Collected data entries
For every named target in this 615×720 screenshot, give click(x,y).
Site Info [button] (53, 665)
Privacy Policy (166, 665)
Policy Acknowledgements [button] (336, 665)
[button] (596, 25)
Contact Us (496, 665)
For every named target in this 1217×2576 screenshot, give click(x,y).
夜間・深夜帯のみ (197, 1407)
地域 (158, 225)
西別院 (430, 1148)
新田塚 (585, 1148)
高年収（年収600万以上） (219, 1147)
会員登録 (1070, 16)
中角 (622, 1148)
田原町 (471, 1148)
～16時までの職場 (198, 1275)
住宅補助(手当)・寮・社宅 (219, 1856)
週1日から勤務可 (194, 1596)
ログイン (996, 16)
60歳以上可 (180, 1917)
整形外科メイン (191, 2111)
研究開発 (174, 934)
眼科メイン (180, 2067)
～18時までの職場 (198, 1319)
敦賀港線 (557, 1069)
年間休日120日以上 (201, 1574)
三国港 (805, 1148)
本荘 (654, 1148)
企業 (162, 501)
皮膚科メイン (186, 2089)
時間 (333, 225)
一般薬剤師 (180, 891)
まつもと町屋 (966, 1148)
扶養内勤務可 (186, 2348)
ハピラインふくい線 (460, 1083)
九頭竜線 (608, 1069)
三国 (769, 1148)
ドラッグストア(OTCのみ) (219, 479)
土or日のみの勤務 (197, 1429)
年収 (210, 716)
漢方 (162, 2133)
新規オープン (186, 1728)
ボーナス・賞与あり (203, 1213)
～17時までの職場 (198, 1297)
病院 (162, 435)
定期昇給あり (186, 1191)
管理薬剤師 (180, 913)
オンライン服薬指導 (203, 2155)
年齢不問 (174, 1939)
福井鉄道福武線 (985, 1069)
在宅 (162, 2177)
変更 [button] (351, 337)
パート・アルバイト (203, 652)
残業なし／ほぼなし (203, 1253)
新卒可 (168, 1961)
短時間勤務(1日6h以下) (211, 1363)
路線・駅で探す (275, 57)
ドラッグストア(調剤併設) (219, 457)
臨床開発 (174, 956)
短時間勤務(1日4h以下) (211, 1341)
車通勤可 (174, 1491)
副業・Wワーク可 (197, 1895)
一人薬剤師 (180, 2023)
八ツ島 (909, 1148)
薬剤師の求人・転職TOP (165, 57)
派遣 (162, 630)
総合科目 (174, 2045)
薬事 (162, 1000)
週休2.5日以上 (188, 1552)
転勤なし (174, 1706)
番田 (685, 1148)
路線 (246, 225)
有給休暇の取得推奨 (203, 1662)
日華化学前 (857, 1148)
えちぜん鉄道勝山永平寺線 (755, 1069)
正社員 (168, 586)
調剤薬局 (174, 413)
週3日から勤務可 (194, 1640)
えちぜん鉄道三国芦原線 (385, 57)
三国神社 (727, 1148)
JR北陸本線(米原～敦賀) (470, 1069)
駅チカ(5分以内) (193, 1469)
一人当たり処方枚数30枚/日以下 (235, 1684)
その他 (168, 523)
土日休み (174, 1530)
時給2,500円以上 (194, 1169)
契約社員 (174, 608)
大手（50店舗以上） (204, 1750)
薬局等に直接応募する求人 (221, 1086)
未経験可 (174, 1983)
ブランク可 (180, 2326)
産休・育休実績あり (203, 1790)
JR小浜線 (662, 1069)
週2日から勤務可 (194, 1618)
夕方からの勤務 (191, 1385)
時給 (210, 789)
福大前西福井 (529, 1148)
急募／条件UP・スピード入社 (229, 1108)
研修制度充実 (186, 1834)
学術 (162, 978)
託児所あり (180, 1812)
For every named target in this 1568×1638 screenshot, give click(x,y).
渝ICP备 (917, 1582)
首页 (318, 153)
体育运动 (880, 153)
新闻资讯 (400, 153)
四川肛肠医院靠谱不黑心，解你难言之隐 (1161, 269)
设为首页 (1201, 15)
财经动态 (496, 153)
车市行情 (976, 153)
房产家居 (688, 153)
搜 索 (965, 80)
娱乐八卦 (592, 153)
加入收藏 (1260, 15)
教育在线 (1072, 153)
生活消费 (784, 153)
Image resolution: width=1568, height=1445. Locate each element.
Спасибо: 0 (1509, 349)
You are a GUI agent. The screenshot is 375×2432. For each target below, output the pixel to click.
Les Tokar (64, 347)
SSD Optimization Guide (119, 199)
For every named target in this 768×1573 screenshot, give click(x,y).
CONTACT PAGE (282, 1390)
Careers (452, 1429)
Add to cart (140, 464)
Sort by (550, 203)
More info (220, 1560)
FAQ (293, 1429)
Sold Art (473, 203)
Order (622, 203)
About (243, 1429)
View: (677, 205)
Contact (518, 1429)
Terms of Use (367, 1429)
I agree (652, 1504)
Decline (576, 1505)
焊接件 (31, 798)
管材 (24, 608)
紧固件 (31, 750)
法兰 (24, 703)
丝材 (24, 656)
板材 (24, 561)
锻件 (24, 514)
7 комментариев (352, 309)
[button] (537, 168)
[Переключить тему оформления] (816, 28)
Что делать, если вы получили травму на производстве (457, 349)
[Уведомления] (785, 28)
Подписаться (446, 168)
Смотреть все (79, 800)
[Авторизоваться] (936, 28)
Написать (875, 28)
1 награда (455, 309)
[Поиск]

Directions
Return each item above verbatim, keeping every line in its original order.

Response to the exercise
For every named target in this 615×720 screenshot, give click(x,y).
Site Info [button] (53, 665)
Privacy Policy (166, 665)
Policy Acknowledgements [button] (336, 665)
[button] (596, 25)
Contact Us (496, 665)
For every named target in this 1217×2576 screenshot, give click(x,y).
夜間・深夜帯のみ (197, 1407)
地域 (158, 225)
西別院 (430, 1148)
新田塚 (585, 1148)
高年収（年収600万以上） (219, 1147)
会員登録 (1070, 16)
中角 (622, 1148)
田原町 (471, 1148)
～16時までの職場 (198, 1275)
住宅補助(手当)・寮・社宅 (219, 1856)
週1日から勤務可 (194, 1596)
ログイン (996, 16)
60歳以上可 (180, 1917)
整形外科メイン (191, 2111)
研究開発 (174, 934)
眼科メイン (180, 2067)
～18時までの職場 (198, 1319)
敦賀港線 (557, 1069)
年間休日120日以上 (201, 1574)
三国港 (805, 1148)
本荘 (654, 1148)
企業 (162, 501)
皮膚科メイン (186, 2089)
時間 (333, 225)
一般薬剤師 (180, 891)
まつもと町屋 (966, 1148)
扶養内勤務可 (186, 2348)
ハピラインふくい線 (460, 1083)
九頭竜線 (608, 1069)
三国 (769, 1148)
ドラッグストア(OTCのみ) (219, 479)
土or日のみの勤務 (197, 1429)
年収 (210, 716)
漢方 (162, 2133)
新規オープン (186, 1728)
ボーナス・賞与あり (203, 1213)
～17時までの職場 (198, 1297)
病院 (162, 435)
定期昇給あり (186, 1191)
管理薬剤師 (180, 913)
オンライン服薬指導 (203, 2155)
年齢不問 (174, 1939)
福井鉄道福武線 (985, 1069)
在宅 (162, 2177)
変更 [button] (351, 337)
パート・アルバイト (203, 652)
残業なし／ほぼなし (203, 1253)
新卒可 (168, 1961)
短時間勤務(1日6h以下) (211, 1363)
路線・駅で探す (275, 57)
ドラッグストア(調剤併設) (219, 457)
臨床開発 (174, 956)
短時間勤務(1日4h以下) (211, 1341)
車通勤可 (174, 1491)
副業・Wワーク可 (197, 1895)
一人薬剤師 (180, 2023)
八ツ島 (909, 1148)
薬剤師の求人・転職TOP (165, 57)
派遣 (162, 630)
総合科目 (174, 2045)
薬事 (162, 1000)
週休2.5日以上 (188, 1552)
転勤なし (174, 1706)
番田 (685, 1148)
路線 (246, 225)
有給休暇の取得推奨 (203, 1662)
日華化学前 (857, 1148)
えちぜん鉄道勝山永平寺線 (755, 1069)
正社員 (168, 586)
調剤薬局 (174, 413)
週3日から勤務可 (194, 1640)
えちぜん鉄道三国芦原線 (385, 57)
三国神社 (727, 1148)
JR北陸本線(米原～敦賀) (470, 1069)
駅チカ(5分以内) (193, 1469)
一人当たり処方枚数30枚/日以下 (235, 1684)
その他 (168, 523)
土日休み (174, 1530)
時給2,500円以上 (194, 1169)
契約社員 (174, 608)
大手（50店舗以上） (204, 1750)
薬局等に直接応募する求人 (221, 1086)
未経験可 (174, 1983)
ブランク可 (180, 2326)
産休・育休実績あり (203, 1790)
JR小浜線 (662, 1069)
週2日から勤務可 (194, 1618)
夕方からの勤務 (191, 1385)
時給 (210, 789)
福大前西福井 (529, 1148)
急募／条件UP・スピード入社 (229, 1108)
研修制度充実 (186, 1834)
学術 (162, 978)
託児所あり (180, 1812)
For every named target in this 1568×1638 screenshot, give click(x,y).
渝ICP备 (917, 1582)
首页 (318, 153)
体育运动 (880, 153)
新闻资讯 (400, 153)
四川肛肠医院靠谱不黑心，解你难言之隐 (1161, 269)
设为首页 (1201, 15)
财经动态 (496, 153)
车市行情 (976, 153)
房产家居 (688, 153)
搜 索 (965, 80)
娱乐八卦 (592, 153)
加入收藏 (1260, 15)
教育在线 (1072, 153)
生活消费 (784, 153)
Image resolution: width=1568, height=1445. Locate each element.
Спасибо: 0 (1509, 349)
You are a GUI agent. The screenshot is 375×2432. For each target below, output the pixel to click.
Les Tokar (64, 347)
SSD Optimization Guide (119, 199)
For every named target in this 768×1573 screenshot, give click(x,y).
CONTACT PAGE (282, 1390)
Careers (452, 1429)
Add to cart (140, 464)
Sort by (550, 203)
More info (220, 1560)
FAQ (293, 1429)
Sold Art (473, 203)
Order (622, 203)
About (243, 1429)
View: (677, 205)
Contact (518, 1429)
Terms of Use (367, 1429)
I agree (652, 1504)
Decline (576, 1505)
焊接件 (31, 798)
管材 (24, 608)
紧固件 (31, 750)
法兰 (24, 703)
丝材 (24, 656)
板材 (24, 561)
锻件 (24, 514)
7 комментариев (352, 309)
[button] (537, 168)
[Переключить тему оформления] (816, 28)
Что делать, если вы получили травму на производстве (457, 349)
[Уведомления] (785, 28)
Подписаться (446, 168)
Смотреть все (79, 800)
[Авторизоваться] (936, 28)
Написать (875, 28)
1 награда (455, 309)
[Поиск]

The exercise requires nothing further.